** ENTRIES SHOWN **
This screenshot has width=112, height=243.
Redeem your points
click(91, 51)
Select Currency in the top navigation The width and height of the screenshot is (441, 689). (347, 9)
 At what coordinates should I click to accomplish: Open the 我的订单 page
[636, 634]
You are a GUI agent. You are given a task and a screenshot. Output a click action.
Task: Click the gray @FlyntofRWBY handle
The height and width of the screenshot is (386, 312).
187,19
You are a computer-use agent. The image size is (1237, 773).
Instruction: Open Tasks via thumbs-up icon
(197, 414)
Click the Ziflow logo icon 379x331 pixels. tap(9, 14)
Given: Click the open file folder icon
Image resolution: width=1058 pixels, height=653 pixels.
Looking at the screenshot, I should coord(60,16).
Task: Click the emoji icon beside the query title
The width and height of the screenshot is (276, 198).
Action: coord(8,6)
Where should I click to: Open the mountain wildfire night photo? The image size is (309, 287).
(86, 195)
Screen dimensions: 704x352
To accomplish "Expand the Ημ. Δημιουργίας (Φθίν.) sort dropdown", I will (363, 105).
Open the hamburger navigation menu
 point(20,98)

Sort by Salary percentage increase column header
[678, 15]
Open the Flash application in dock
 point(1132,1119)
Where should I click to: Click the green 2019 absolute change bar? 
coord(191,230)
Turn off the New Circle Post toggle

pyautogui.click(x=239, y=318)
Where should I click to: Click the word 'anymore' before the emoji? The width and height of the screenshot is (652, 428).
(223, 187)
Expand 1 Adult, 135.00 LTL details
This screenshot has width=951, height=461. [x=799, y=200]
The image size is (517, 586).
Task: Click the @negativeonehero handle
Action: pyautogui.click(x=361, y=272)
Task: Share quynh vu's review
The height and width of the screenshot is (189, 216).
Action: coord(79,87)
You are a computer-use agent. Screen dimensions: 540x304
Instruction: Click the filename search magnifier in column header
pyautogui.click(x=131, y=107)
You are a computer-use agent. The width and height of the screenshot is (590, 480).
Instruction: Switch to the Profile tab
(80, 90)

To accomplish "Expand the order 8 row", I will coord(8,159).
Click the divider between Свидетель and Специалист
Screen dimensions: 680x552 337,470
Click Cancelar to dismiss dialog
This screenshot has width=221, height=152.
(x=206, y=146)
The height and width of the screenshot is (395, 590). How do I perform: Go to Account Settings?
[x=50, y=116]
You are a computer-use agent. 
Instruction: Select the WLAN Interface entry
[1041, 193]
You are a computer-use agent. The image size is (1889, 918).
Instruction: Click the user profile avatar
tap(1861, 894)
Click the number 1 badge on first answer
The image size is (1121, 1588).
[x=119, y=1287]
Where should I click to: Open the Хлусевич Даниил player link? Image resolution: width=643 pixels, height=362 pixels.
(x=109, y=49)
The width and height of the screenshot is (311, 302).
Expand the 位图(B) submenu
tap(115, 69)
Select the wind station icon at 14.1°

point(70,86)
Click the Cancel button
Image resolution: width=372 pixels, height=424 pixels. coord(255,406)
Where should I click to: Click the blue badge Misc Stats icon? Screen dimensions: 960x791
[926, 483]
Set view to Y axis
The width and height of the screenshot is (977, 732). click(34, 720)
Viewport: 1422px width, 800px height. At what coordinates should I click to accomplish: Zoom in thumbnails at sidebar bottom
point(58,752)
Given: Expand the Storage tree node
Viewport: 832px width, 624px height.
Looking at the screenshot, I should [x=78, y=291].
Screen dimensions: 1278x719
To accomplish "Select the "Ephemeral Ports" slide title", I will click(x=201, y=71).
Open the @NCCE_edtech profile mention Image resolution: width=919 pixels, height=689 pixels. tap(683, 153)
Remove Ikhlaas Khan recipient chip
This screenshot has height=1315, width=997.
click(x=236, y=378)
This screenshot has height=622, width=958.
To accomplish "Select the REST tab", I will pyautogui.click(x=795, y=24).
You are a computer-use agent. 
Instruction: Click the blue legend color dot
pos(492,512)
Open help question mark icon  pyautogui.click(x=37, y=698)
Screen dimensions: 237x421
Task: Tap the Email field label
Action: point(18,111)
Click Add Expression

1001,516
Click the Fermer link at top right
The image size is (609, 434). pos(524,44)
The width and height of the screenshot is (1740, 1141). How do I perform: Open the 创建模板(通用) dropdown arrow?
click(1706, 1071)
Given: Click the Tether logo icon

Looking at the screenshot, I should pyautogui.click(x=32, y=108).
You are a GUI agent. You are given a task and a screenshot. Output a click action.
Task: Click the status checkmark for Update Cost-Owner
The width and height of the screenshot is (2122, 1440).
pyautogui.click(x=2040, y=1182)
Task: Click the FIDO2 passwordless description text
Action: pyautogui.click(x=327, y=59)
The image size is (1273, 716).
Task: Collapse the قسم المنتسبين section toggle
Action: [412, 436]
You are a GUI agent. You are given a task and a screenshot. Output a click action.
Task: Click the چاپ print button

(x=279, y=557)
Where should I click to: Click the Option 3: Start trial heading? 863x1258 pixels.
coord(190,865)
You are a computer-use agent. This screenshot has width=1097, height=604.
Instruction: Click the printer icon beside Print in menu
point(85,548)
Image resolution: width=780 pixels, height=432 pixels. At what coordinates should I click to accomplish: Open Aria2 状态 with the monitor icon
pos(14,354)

** STATED PROBLEM **
Please list each line in the rows above that contains the word "coordinates", copying every such line in full.

** CORRECT RESULT **
 At what coordinates should I click to accomplish: Open the 我的订单 page
Viewport: 1422px width, 800px height. At what coordinates should I click to accomplish: Zoom in thumbnails at sidebar bottom
Image resolution: width=780 pixels, height=432 pixels. At what coordinates should I click to accomplish: Open Aria2 状态 with the monitor icon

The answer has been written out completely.